The aircraft flew at an average altitude of ~ 14 km in a lawn mower pattern over the central region of deep convection (Figure 2). During this time, satellite PRN25 set beyond the horizon at ~11:40 UTC, producing an occultation on the starboard side of the aircraft. The line of sight from the aircraft to the setting GPS satellite at consecutive times is shown in Figure 2 (dotted lines), for the segment of the raypath passing through the atmosphere below the aircraft height. The tangent point is the closest point to the surface of the Earth along the raypath (Figures 1 and 2). The highest tangent point of the occultation is located at the aircraft position and drifts farther from the aircraft as the satellite sets, in this case drifting 327 km at the lowest point tracked. The bold line in the figure connects these tangent points at successively lower height. Since the accumulated refractive bending or delay is greatest where the atmosphere is the densest, the measurement is most sensitive to the refractivity at the tangent point, although it samples the entire path illustrated by the dotted lines. The retrieved refractivity profile is therefore not vertical but slanted along the direction of the tangent point drift. This sampling geometry can be handled in a straightforward manner in data assimilation by assigning the observation to the horizontal location of the tangent point. The locations of the dropsondes released on this flight are also shown in Figure 2 (stars).

Figure 2.

Aircraft flight path for RF18 over the Caribbean Sea on 13 September 2010 (dash-dotted line), location of dropsonde released on 13 September 2010 at 13:24 UTC (large square), and other dropsondes (stars).
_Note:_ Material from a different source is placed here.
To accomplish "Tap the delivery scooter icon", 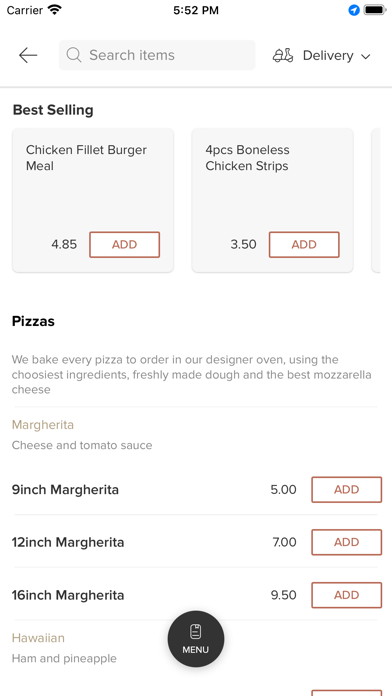I will tap(283, 55).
For each occultation, the horizontal locations of the tangent points are shown (thin black lines), starting from the highest tangent point adjacent to the flight path and ending at the lowest tangent point furthest from the aircraft. The occultation of PRN25, is shown as a bold black line; for this event, the line of sight from the aircraft to the setting GPS satellite at consecutive times is shown with dotted lines (defined in the text). The hurricane symbol indicates the center of the tropical disturbance at 12:00 UTC before it developed into Hurricane Karl.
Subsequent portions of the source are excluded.